*Exercise goal*: Look below. Copy each line that has "agent" in it.

[Opening Exercise data section]

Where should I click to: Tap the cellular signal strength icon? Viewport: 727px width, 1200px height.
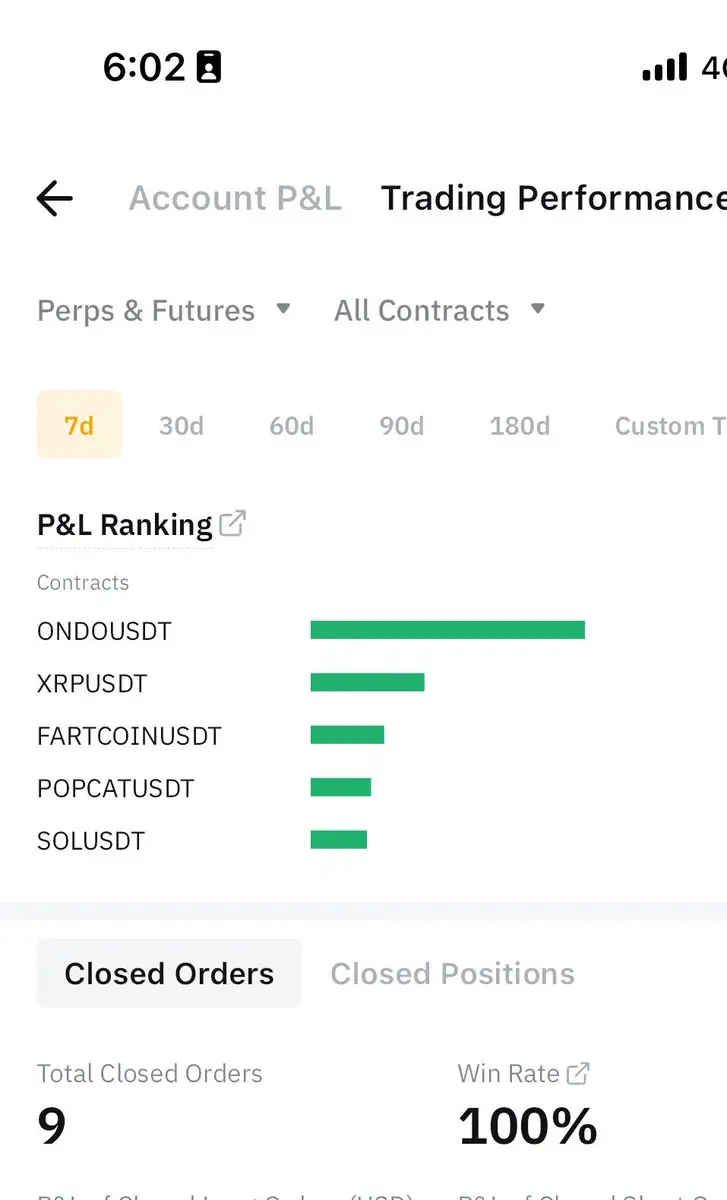(664, 67)
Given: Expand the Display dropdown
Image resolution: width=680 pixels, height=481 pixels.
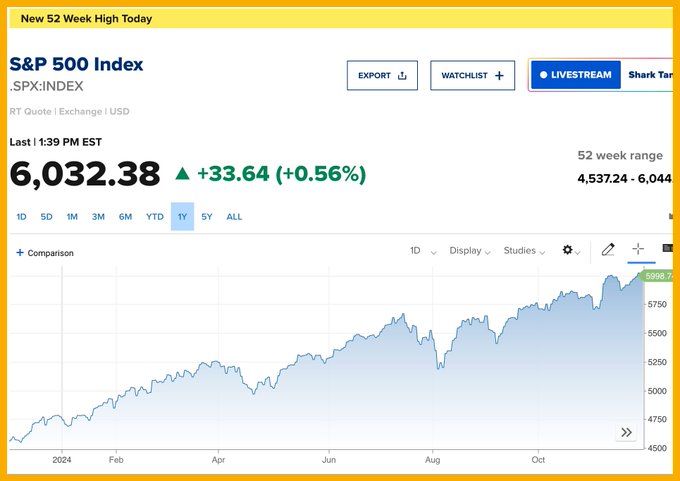Looking at the screenshot, I should pos(469,251).
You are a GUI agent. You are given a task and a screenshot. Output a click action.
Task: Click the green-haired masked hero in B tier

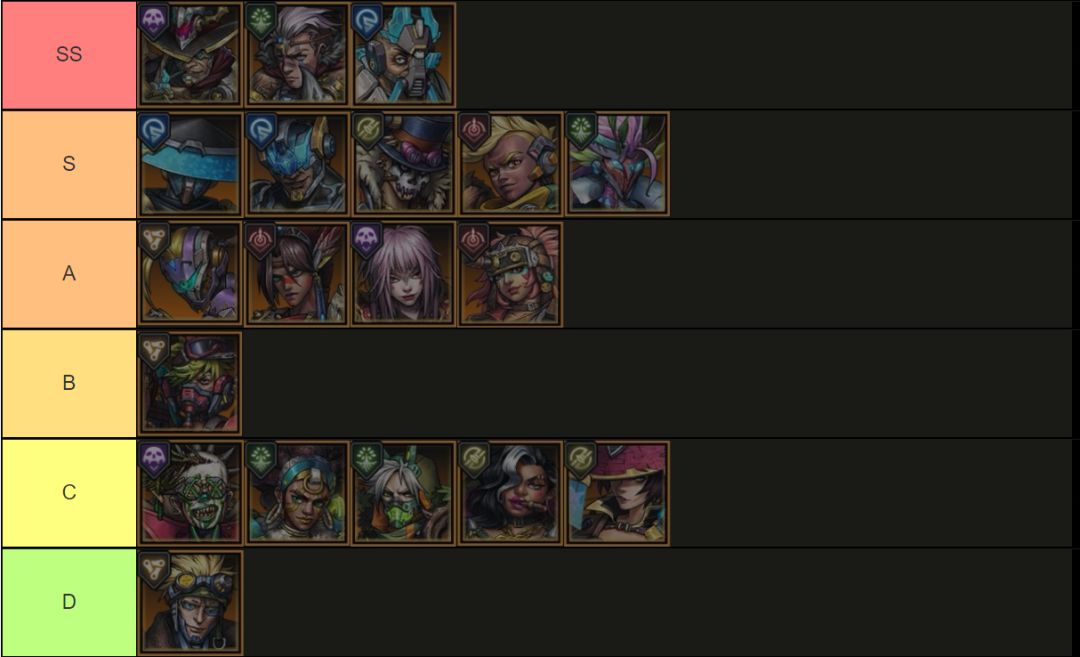pyautogui.click(x=190, y=383)
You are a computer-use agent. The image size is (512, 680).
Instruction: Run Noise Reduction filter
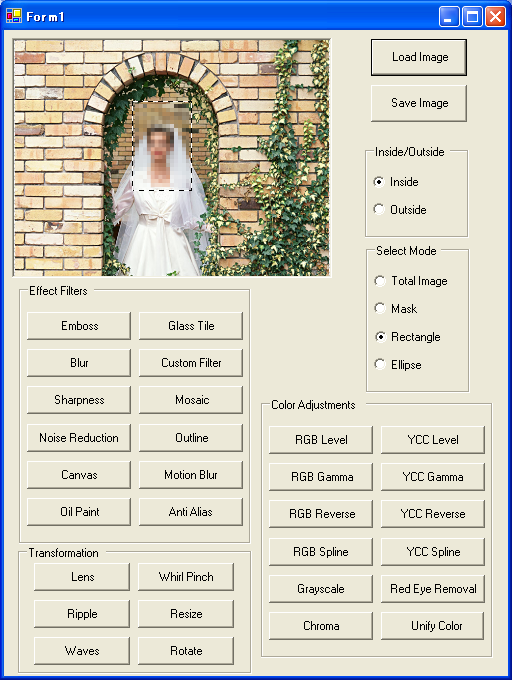point(79,438)
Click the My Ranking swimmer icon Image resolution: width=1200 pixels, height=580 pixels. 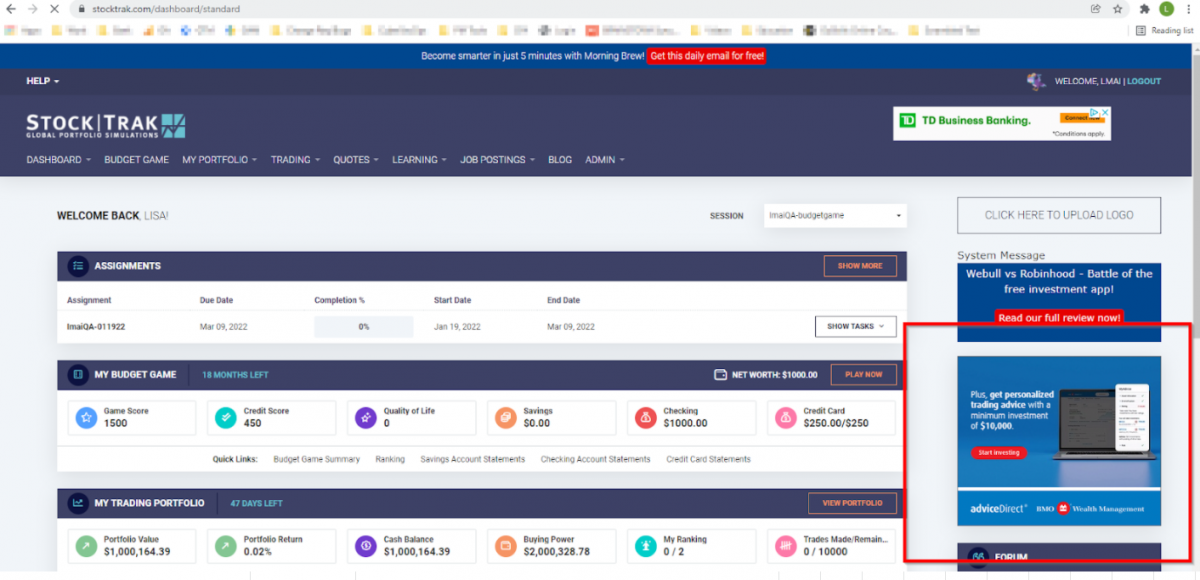(x=645, y=546)
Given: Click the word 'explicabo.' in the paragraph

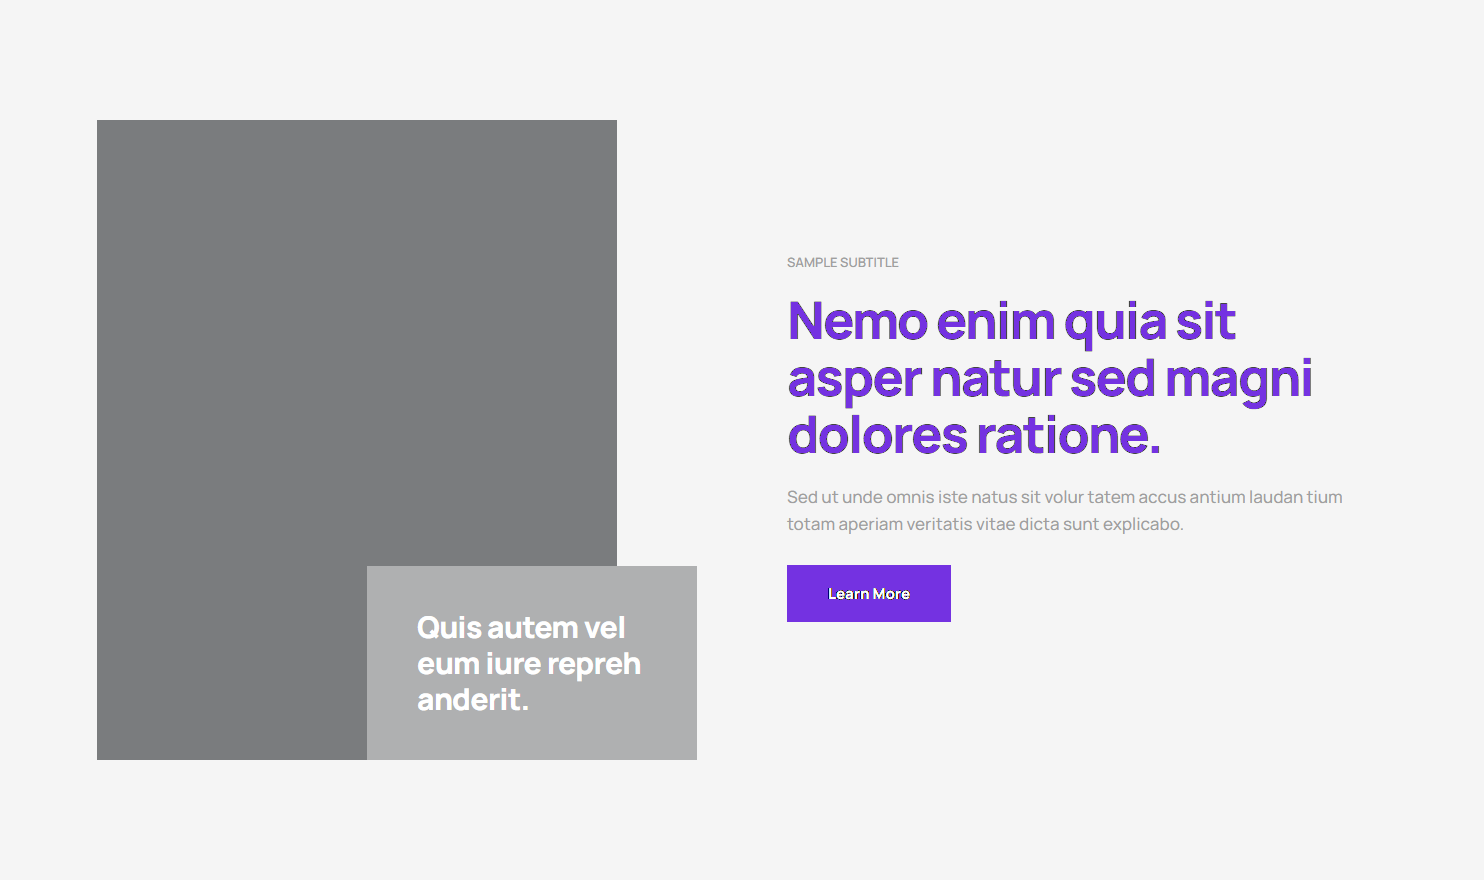Looking at the screenshot, I should (1142, 524).
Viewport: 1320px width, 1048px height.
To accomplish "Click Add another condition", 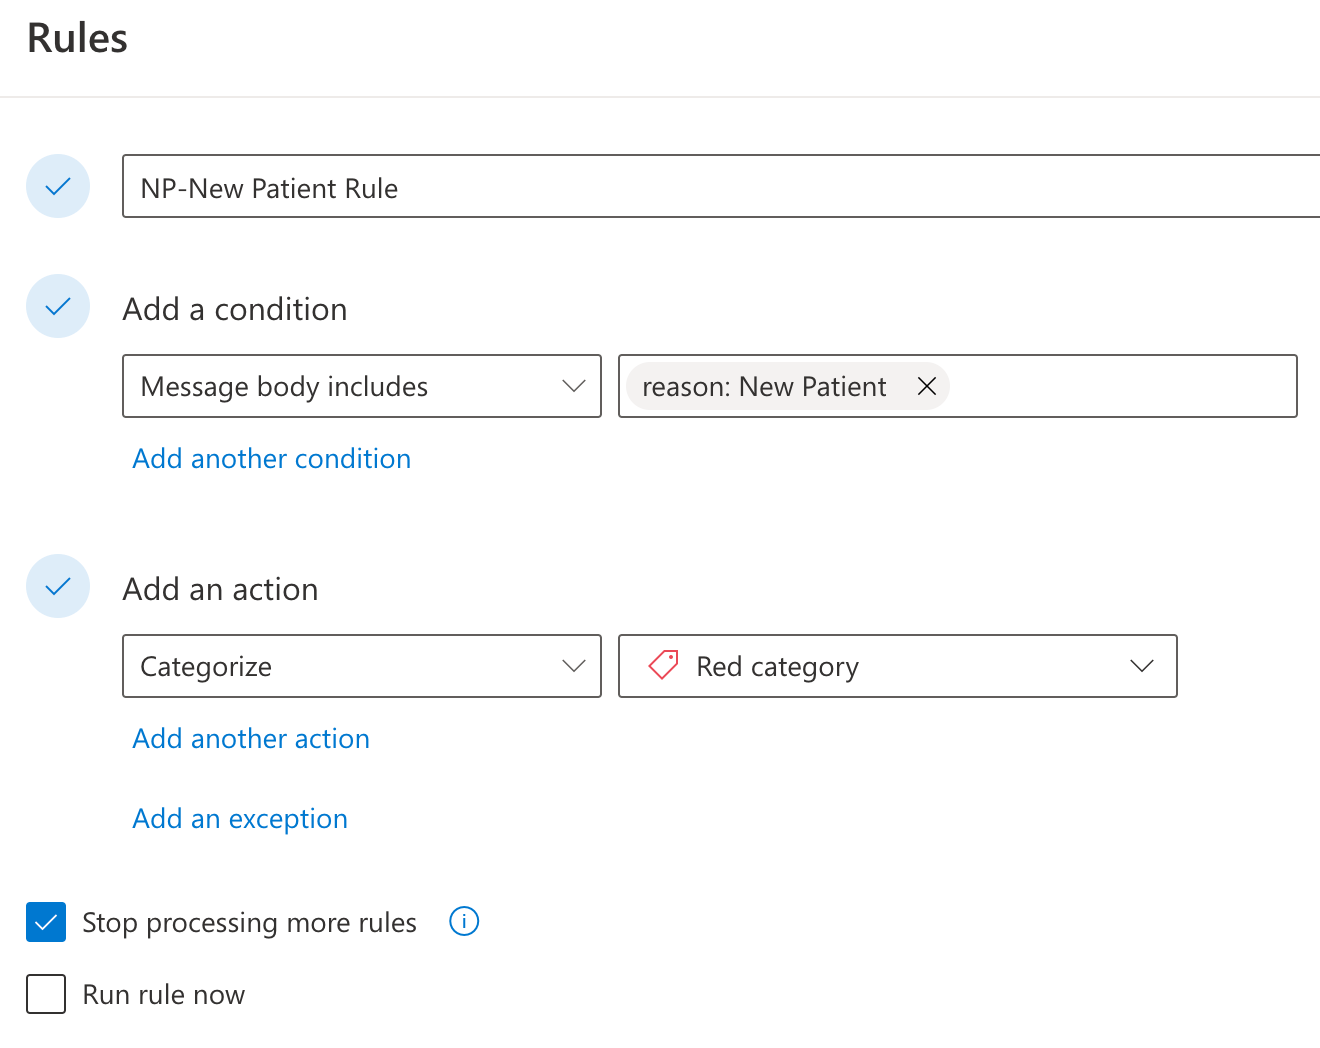I will 271,458.
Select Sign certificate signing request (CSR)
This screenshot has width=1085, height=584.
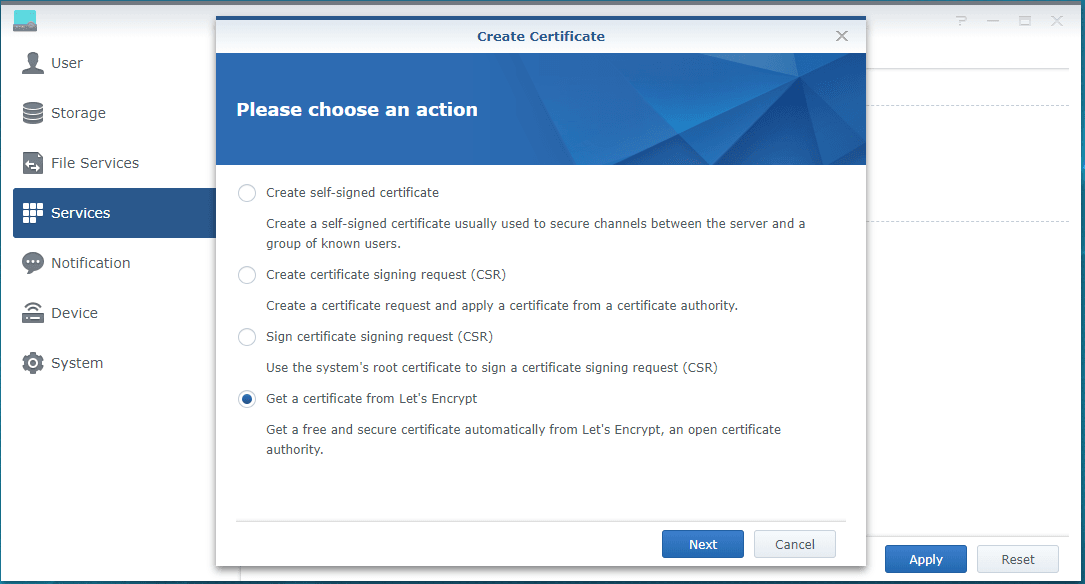click(x=247, y=337)
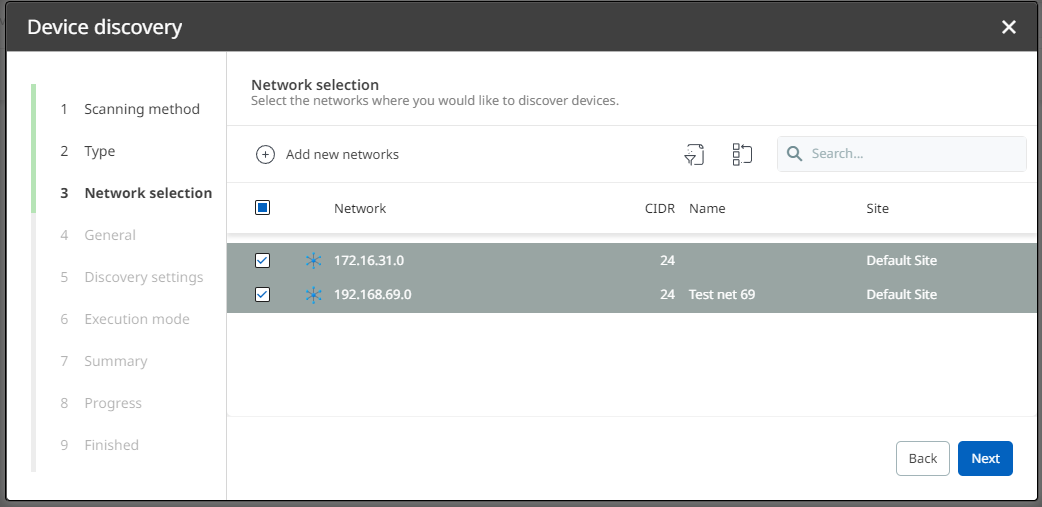
Task: Click the network icon beside 192.168.69.0
Action: click(x=314, y=295)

[Closing Exercise data section]

*Exercise solution*:
You are a GUI agent. You are given a task and a screenshot. Output a click action.
You are a computer-use agent. The image size is (512, 680).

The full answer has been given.